# EXERCISE DESCRIPTION
Your response should contain exactly the lines running from the one with "[RSSで更新情報をフォロー] (340, 1759)" to the end of the data below, both included, and no pictures.

=-=-=-=-=

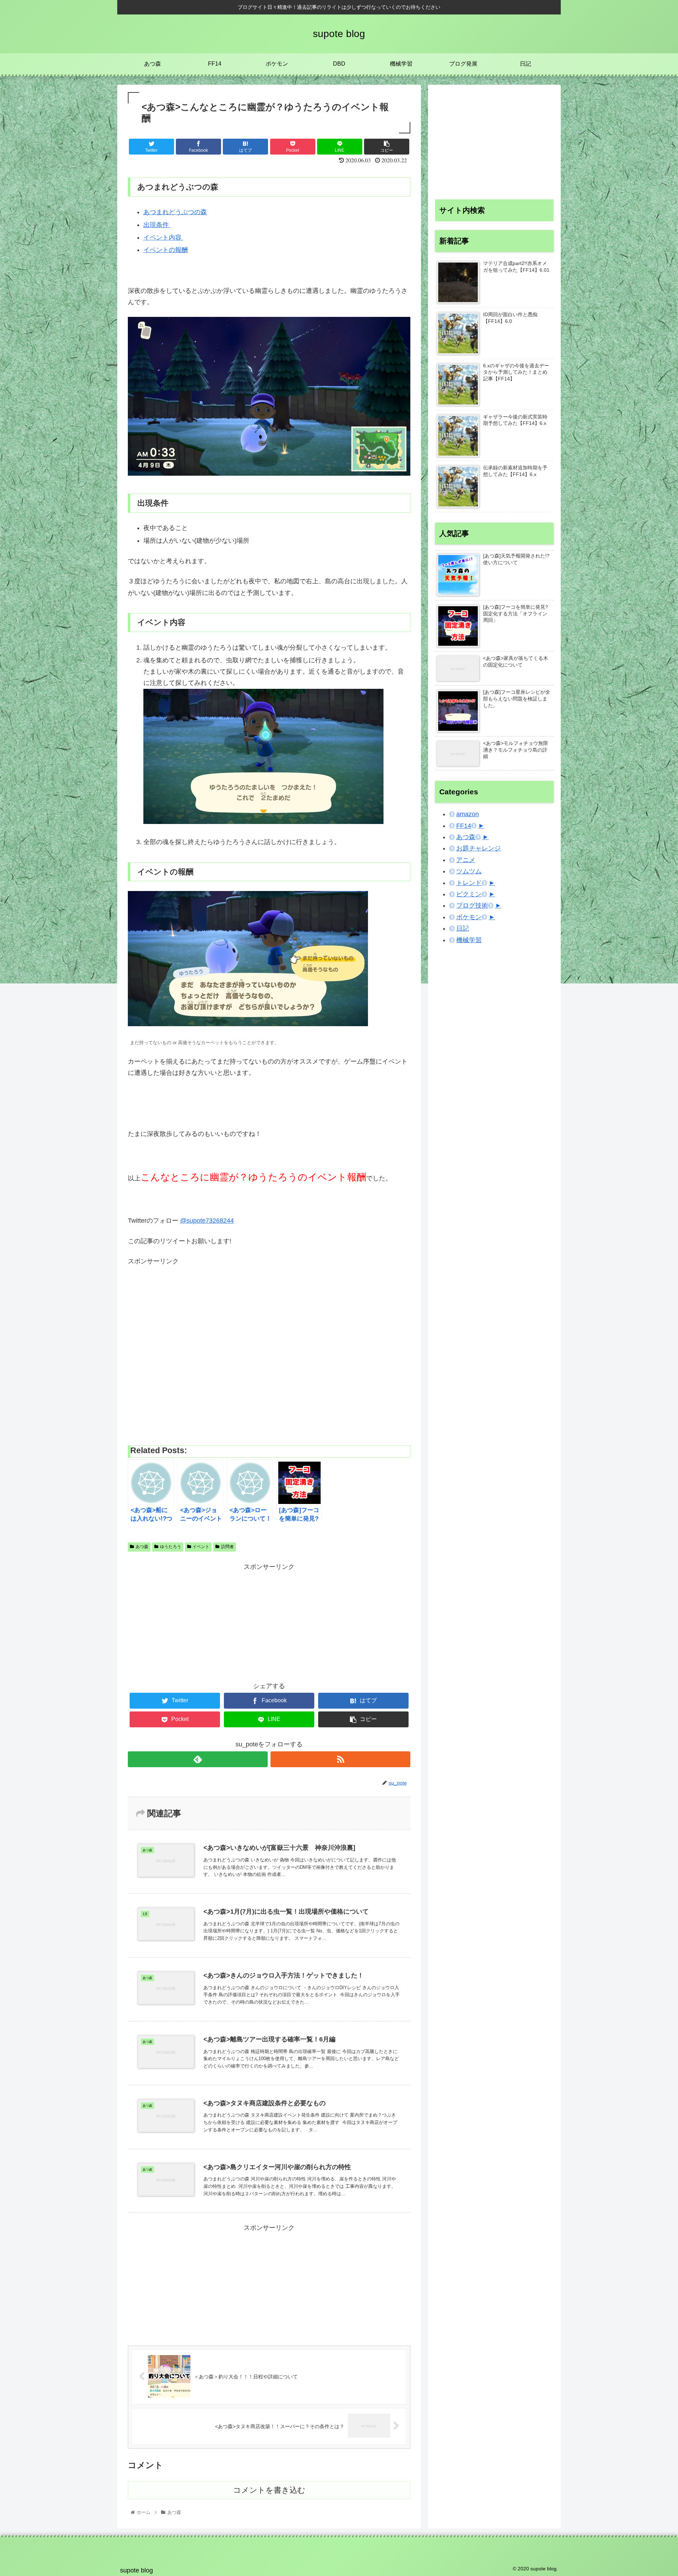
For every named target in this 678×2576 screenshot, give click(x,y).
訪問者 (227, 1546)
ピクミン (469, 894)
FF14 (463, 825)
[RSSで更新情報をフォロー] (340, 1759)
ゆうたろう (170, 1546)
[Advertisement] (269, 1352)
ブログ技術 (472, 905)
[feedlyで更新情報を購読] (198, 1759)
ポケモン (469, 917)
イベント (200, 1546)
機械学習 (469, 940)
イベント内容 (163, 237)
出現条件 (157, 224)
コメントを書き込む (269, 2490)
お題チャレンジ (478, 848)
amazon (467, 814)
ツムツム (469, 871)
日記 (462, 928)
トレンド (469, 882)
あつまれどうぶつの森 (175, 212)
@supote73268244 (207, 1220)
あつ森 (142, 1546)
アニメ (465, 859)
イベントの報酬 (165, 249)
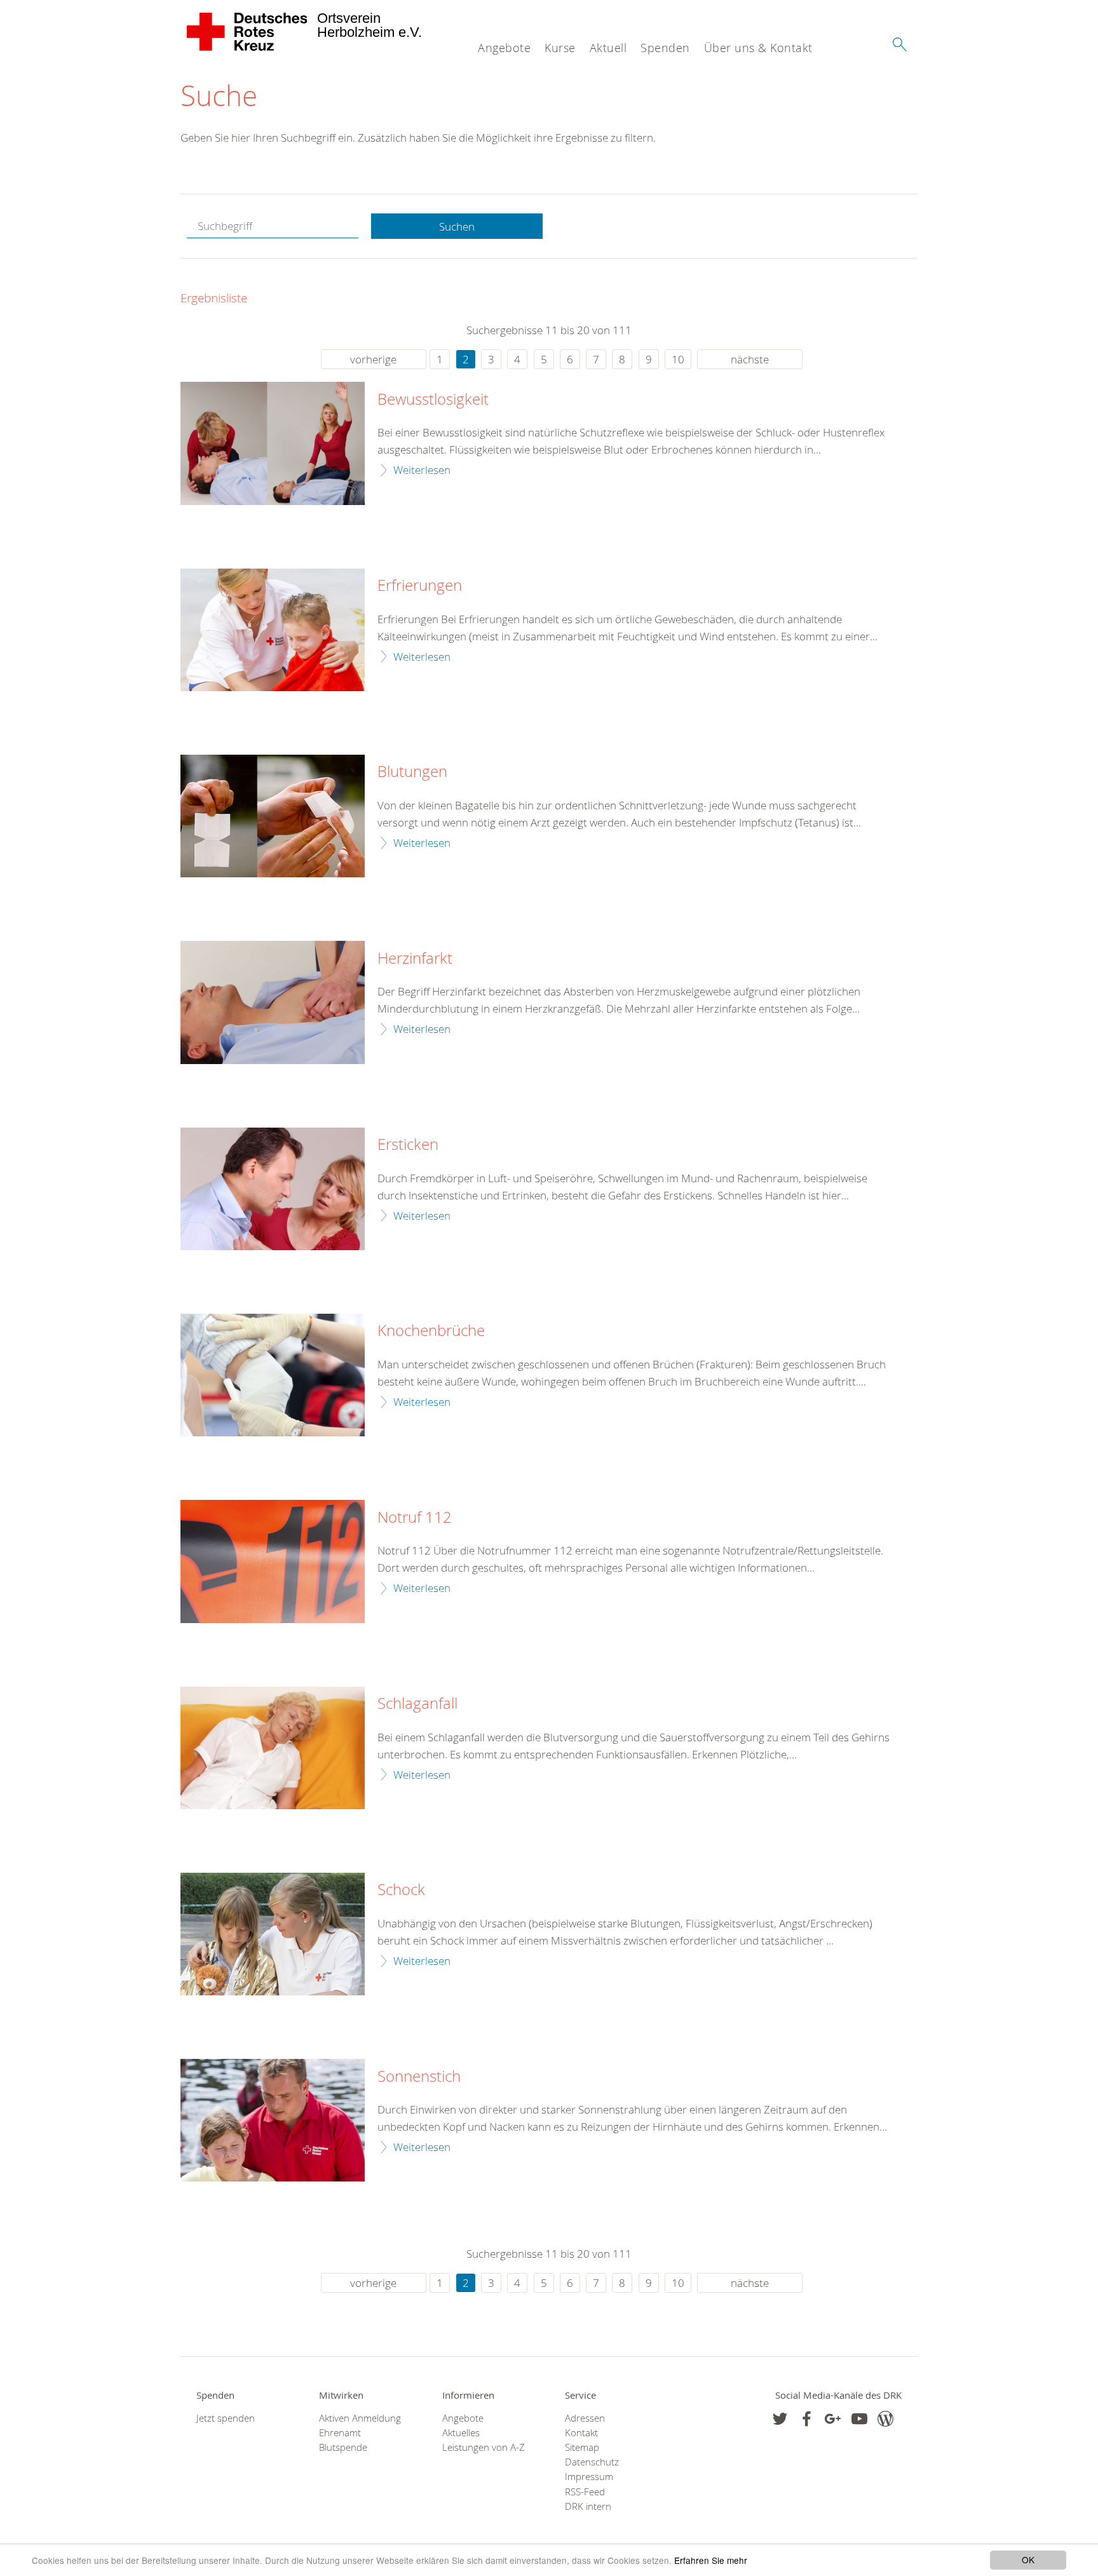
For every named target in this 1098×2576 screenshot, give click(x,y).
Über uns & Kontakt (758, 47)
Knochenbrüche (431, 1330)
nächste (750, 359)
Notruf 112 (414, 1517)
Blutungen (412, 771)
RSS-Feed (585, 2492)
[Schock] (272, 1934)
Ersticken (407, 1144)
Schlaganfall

=-=-=-=-=

# ANSWER TO THIS EXERCISE
[RSSで更新情報をフォロー] (340, 1759)
ゆうたろう (170, 1546)
[Advertisement] (269, 1352)
ブログ技術 (472, 905)
[feedlyで更新情報を購読] (198, 1759)
ポケモン (469, 917)
イベント (200, 1546)
機械学習 (469, 940)
イベント内容 (163, 237)
出現条件 (157, 224)
コメントを書き込む (269, 2490)
お題チャレンジ (478, 848)
amazon (467, 814)
ツムツム (469, 871)
日記 (462, 928)
トレンド (469, 882)
あつまれどうぶつの森 (175, 212)
@supote73268244 (207, 1220)
あつ森 (142, 1546)
アニメ (465, 859)
イベントの報酬 (165, 249)
For every named target in this 1098×2576 screenshot, give click(x,y).
Über uns & Kontakt (758, 47)
Knochenbrüche (431, 1330)
nächste (750, 359)
Notruf 112 (414, 1517)
Blutungen (412, 771)
RSS-Feed (585, 2492)
[Schock] (272, 1934)
Ersticken (407, 1144)
Schlaganfall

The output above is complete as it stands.